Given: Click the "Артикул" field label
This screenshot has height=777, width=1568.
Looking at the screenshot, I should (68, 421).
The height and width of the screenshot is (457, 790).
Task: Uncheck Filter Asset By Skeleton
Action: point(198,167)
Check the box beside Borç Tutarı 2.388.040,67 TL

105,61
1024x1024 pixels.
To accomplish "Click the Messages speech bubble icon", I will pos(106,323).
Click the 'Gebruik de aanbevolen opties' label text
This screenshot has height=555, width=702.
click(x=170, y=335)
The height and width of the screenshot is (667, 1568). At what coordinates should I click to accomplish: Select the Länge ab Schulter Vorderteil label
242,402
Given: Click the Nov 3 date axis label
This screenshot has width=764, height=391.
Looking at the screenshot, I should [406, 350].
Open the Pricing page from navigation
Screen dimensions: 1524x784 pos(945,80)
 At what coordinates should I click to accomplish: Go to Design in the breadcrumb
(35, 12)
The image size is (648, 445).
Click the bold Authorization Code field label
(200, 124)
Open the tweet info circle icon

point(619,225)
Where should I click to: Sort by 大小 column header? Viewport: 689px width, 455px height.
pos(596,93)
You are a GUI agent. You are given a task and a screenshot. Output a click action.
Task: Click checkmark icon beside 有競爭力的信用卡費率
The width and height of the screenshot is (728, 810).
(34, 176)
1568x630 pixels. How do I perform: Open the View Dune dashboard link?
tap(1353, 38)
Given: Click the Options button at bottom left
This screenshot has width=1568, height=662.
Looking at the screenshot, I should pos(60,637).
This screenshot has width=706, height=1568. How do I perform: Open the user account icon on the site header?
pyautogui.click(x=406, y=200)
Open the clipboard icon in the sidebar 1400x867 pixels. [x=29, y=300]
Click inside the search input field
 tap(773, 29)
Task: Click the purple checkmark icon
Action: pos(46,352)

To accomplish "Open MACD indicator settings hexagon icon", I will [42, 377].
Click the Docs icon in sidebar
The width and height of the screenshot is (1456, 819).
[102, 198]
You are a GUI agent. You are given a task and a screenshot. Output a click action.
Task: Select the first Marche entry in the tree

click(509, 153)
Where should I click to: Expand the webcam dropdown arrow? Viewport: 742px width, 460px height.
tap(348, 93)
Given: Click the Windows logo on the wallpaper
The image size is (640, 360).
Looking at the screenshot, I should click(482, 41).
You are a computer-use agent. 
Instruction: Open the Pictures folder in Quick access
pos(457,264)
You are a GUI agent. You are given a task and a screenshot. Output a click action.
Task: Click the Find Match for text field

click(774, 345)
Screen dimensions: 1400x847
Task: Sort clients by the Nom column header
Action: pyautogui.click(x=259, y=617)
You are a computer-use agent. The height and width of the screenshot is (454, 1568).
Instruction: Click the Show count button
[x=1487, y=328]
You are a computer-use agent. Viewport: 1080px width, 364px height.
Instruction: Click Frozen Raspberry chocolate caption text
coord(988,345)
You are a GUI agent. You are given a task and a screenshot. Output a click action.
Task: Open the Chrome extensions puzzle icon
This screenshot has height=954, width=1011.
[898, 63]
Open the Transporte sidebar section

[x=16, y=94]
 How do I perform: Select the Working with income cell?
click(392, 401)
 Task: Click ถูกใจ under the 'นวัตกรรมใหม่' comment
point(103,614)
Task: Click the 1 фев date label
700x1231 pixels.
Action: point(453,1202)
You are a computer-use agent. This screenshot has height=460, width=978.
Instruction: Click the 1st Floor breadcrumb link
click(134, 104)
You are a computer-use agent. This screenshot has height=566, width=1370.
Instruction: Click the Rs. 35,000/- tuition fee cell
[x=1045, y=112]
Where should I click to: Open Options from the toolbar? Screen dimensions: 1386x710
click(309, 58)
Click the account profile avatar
┄┄┄┄┄┄┄┄┄┄
◆ **DIRECTIONS**: From the entries, report each line that includes the word "computer".

◆ **RESPONSE AREA**:
You are a computer-use agent. 
You are a computer-use agent. The height and width of the screenshot is (454, 1568).
You are a computer-use agent. Viewport: 1080px width, 364px height.
You are a computer-use agent. This screenshot has height=460, width=978.
You are a computer-use agent. This screenshot has height=566, width=1370.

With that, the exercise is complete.